Josh and Rachel put the house up for sale, but Josh secretly repels potential buyers. Josh is soon fired from his job and is divorced by Rachel.

One night, during a bout of rain, Josh notes the slipperiness of the road in front of the house. He further wets the road with a hose and saws down a road sign, indicating that he desires another car to crash. After a short while that night, there is another accident. Josh saves the woman from the overturned car and administers CPR, successfully resuscitating her.

==Production==
Buxton's second feature film following Blackbird in 2012, the film entered the development process in the late 2010s, with its screenplay included in the International Financing Forum at the 2017 Toronto International Film Festival.

It was filmed in 2023 in the Halifax, Nova Scotia, area.

==Release==
The film was screened for distributors at the 2024 Berlin Film Market, and premiered at the 2024 Toronto International Film Festival.

It was subsequently screened at the 2024 Atlantic International Film Festival, where it won the awards for Best Atlantic Canadian Feature and Best Atlantic Canadian Director. In October 2024, it was showcased at the 19th Rome Film Festival.

In November 2024, Vertical acquired the United States distribution rights for the film and was released on May 9, 2025.

==Critical reception==
 Metacritic, which uses a weighted average, assigned the film a score of 76 out of 100, based on six critics, indicating "generally favorable" reviews.

Christian Blauvelt of IndieWire graded the film a B, writing, "What's so thrilling about Sharp Corner, Jason Buxton's atmospheric descent into madness, is how strongly it refuses to explain itself. There are a lot of different readings you could apply here, but there's still a pervasive novelistic ambiguity that defies any one interpretation."

Matt Zoller Seitz of RogerEbert.com gave the film four out of four stars and wrote, "Apart from its meticulous deconstruction of a family coming apart, Sharp Corner is memorable for its thoughtful compositions, which put a lot of information into each frame at different planes of distance and let us decide where to look. The camera moves a lot, but mostly slowly, and always for a reason: to reveal or conceal something, or fill us with anxiety. Guy Godfree's cinematography has a mid-'70s American New Wave feeling. It's rich and clear even in dark scenes, but never ostentatiously beautiful. Every shot is about making you feel as if you live in this little world."

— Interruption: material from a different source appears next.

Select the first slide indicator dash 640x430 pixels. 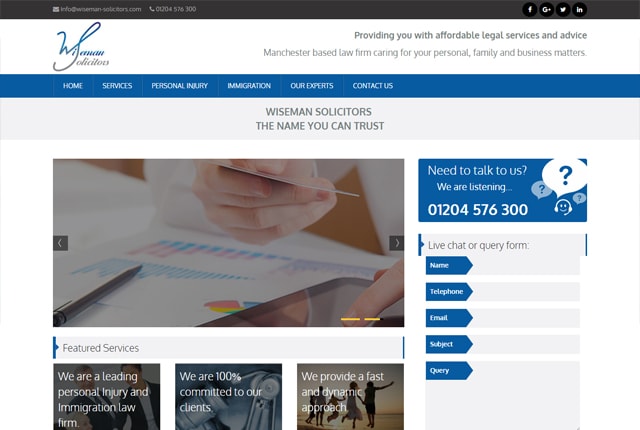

Kristy Puchko's Mashable review concludes: "Focused so intently on the inner turmoil of its ego-ravaged hero, Sharp Corner is leanly executed. But Buxton and Wangersky seems to lose faith in their audience in the second act, offering a sequence where a psychiatrist basically spells out what Josh is going through (though she's not knowingly talking about him). Despite this detour, the finale regains momentum. Ultimately, a smart premise is poignantly brought to life by Foster and Smulders, making for a psychological thriller that is nerve-rattlingly tense and a family drama that is unapologetically gutting."